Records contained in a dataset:

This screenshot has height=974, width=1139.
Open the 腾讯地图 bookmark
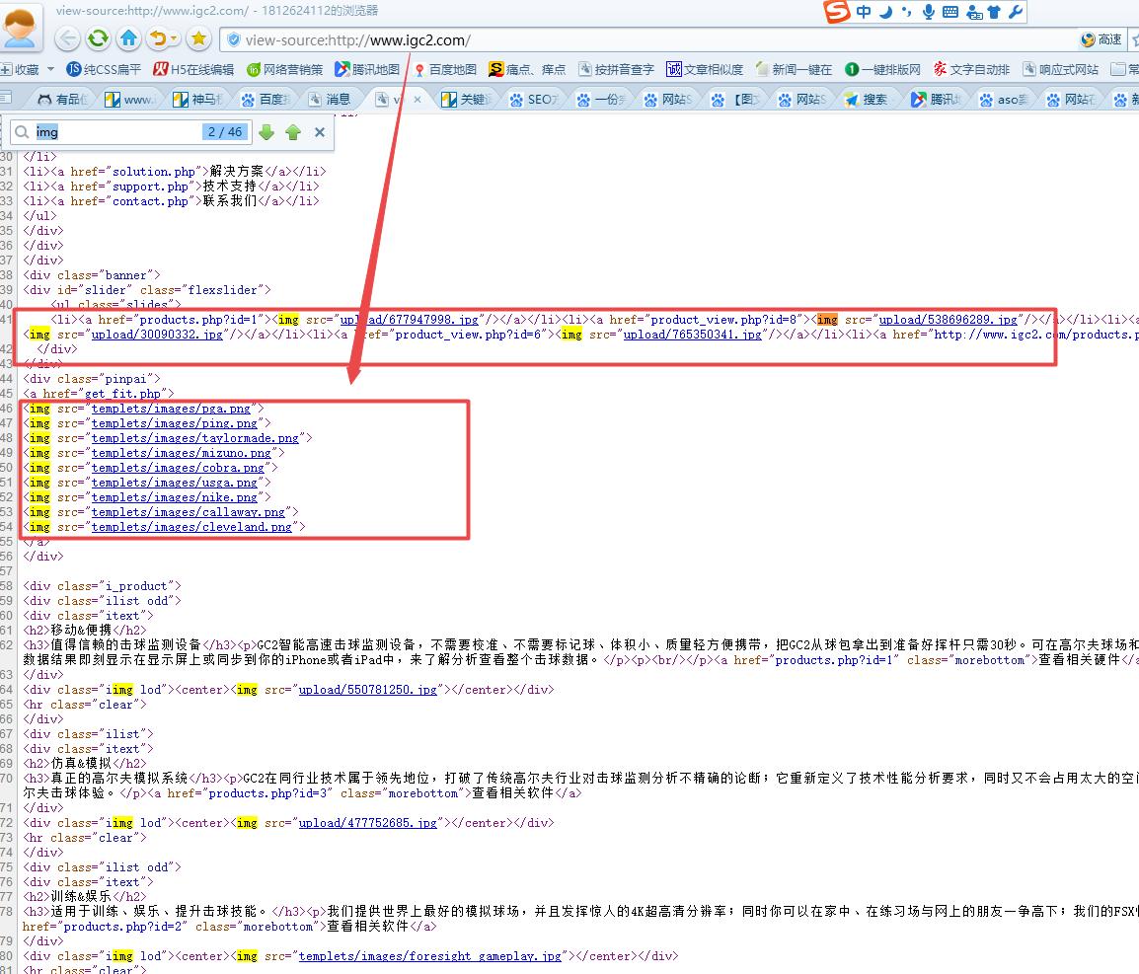click(x=367, y=69)
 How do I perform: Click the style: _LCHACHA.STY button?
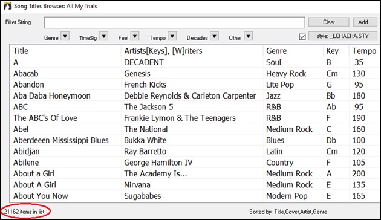(x=343, y=36)
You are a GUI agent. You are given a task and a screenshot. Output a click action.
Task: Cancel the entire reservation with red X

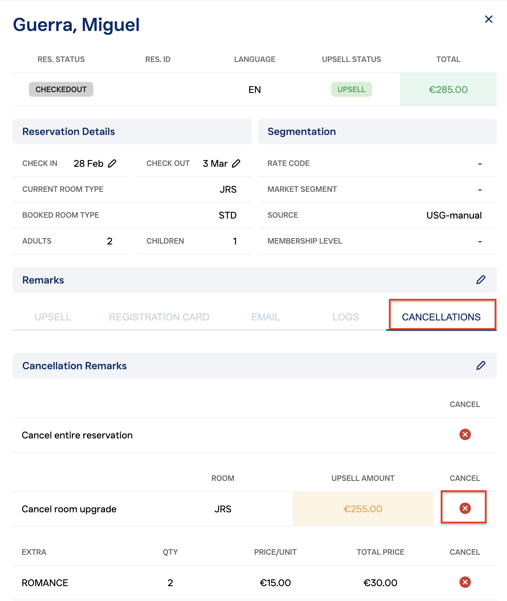click(465, 435)
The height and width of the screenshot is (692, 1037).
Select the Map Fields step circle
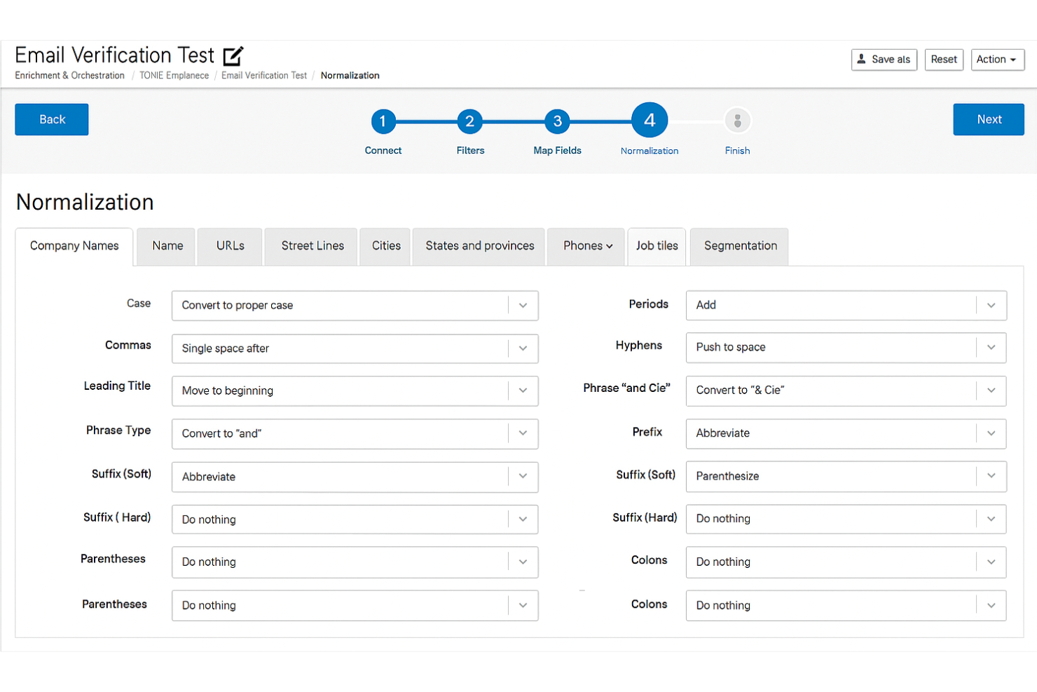(557, 121)
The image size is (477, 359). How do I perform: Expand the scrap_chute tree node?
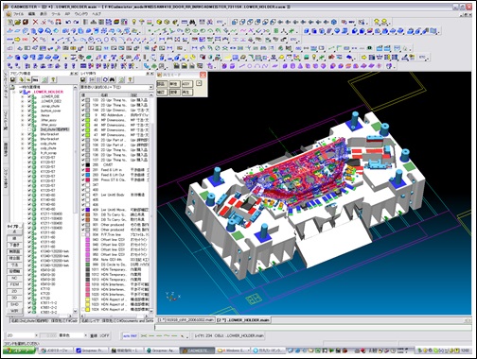[23, 106]
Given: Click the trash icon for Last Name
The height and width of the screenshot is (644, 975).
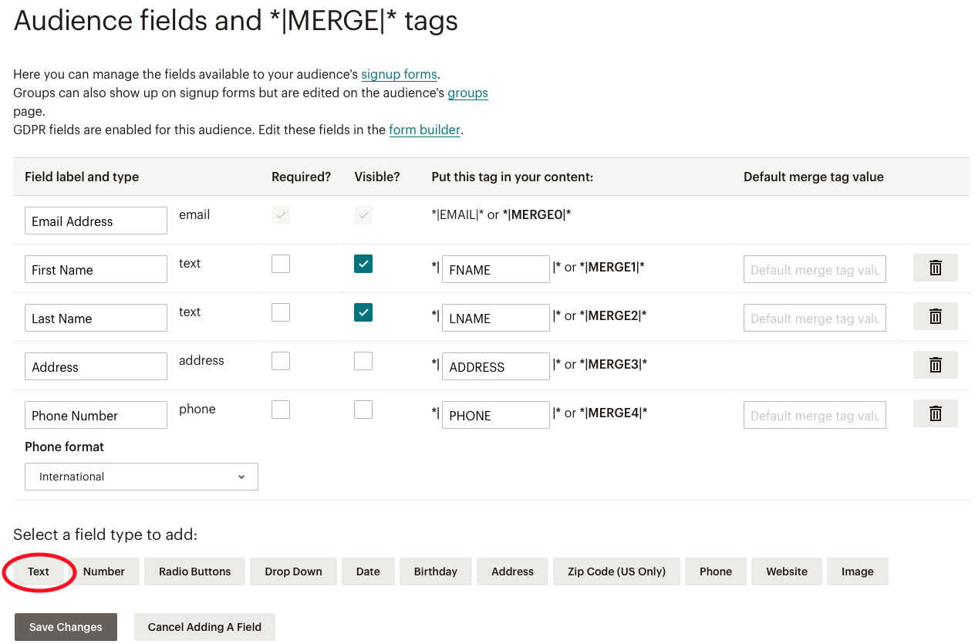Looking at the screenshot, I should point(935,317).
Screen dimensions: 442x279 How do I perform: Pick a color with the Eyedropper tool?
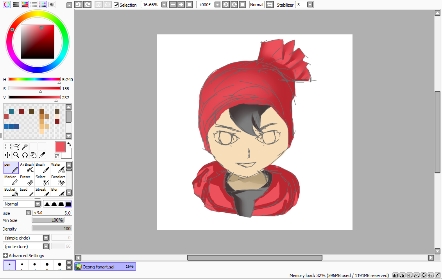[x=41, y=155]
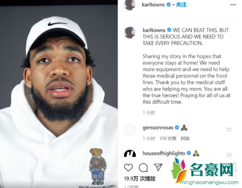Open the houseofhighlights profile picture
The width and height of the screenshot is (242, 188).
pos(130,153)
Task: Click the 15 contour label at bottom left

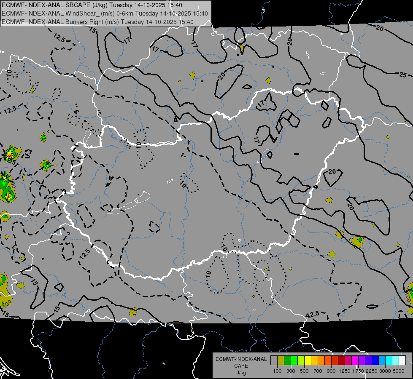Action: (x=57, y=308)
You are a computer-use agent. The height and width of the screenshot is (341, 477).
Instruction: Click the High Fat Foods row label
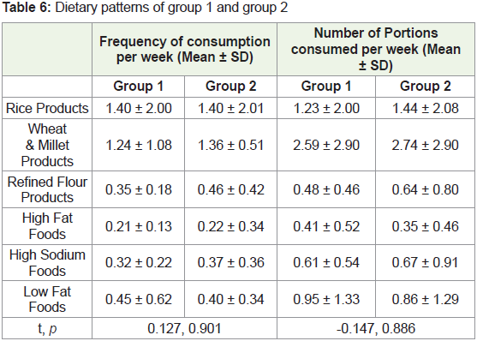pyautogui.click(x=47, y=226)
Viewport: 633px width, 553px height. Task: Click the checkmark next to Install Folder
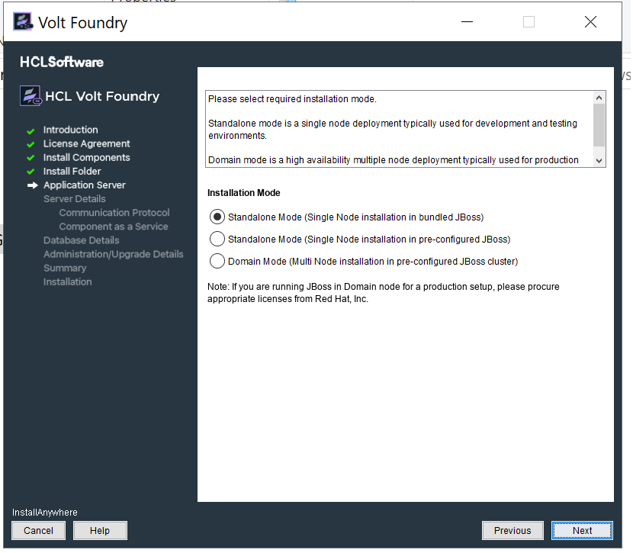31,172
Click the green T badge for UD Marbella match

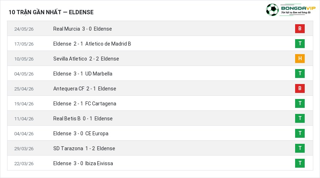[x=300, y=73]
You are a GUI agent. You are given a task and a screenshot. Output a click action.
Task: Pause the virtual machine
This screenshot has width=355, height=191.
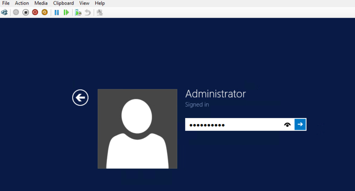coord(56,12)
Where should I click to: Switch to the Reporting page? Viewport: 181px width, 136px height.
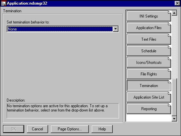(x=149, y=109)
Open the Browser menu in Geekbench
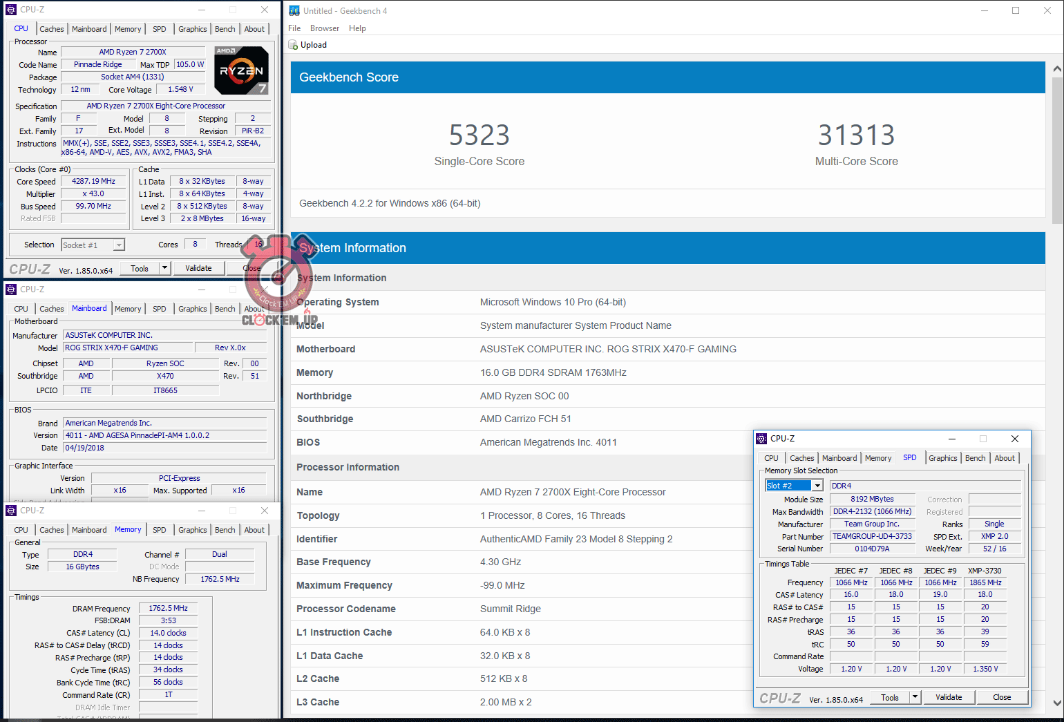 [325, 28]
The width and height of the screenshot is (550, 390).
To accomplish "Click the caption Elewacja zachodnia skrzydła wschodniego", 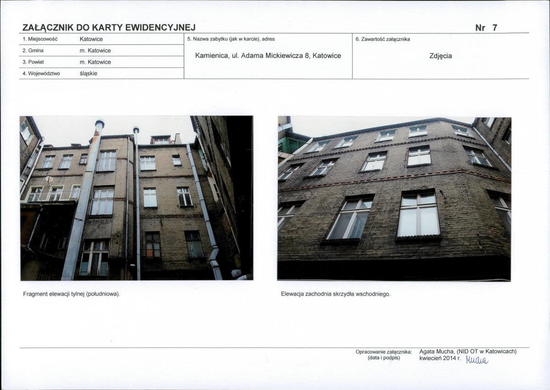I will [x=336, y=294].
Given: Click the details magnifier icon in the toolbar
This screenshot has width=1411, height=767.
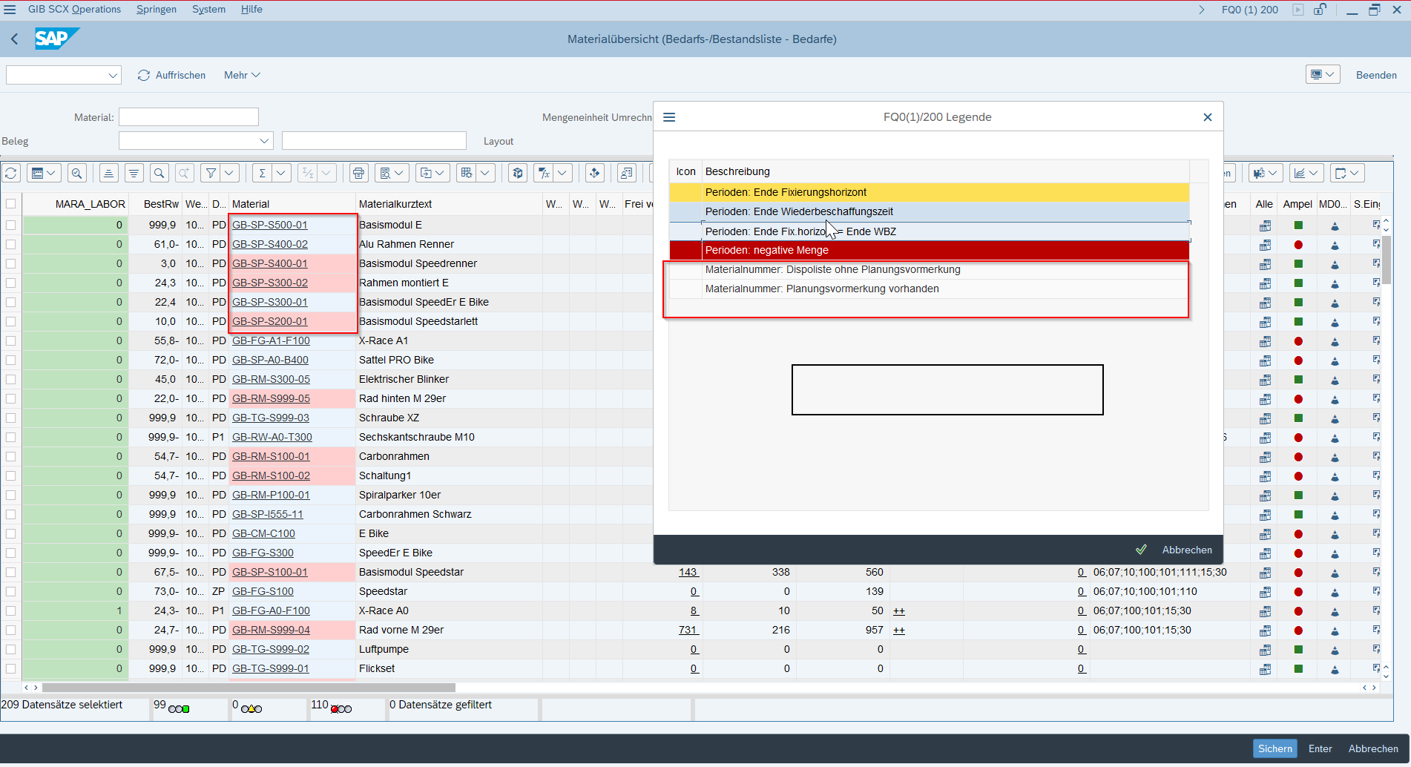Looking at the screenshot, I should coord(77,173).
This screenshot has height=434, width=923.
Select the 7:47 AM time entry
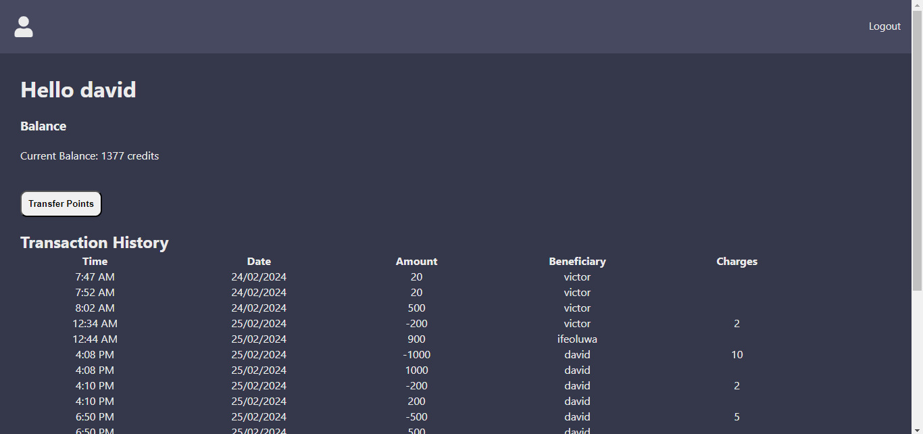pyautogui.click(x=95, y=277)
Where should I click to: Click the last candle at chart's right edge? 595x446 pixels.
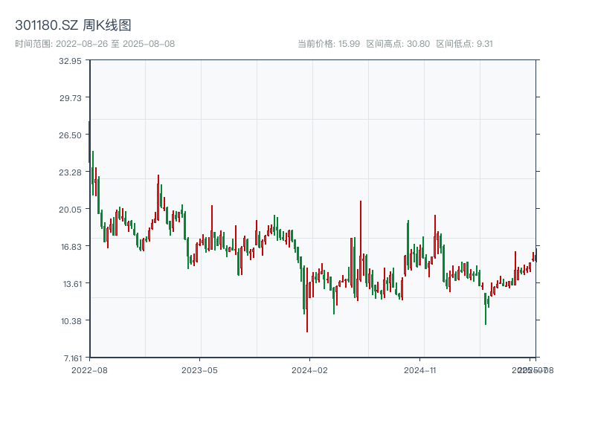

THE PROBLEM:
Range to copy from the records above: the line containing "The height and width of the screenshot is (692, 1037)." to the line containing "Given: Click the trash icon for Last Name", both included. Output those lines exactly and only those, skipping pictures.

EXERCISE ANSWER:
The height and width of the screenshot is (692, 1037).
Select the Map Fields step circle
(557, 121)
The image size is (477, 359). How do I perform: Expand the scrap_chute tree node?
[23, 106]
Given: Click the trash icon for Last Name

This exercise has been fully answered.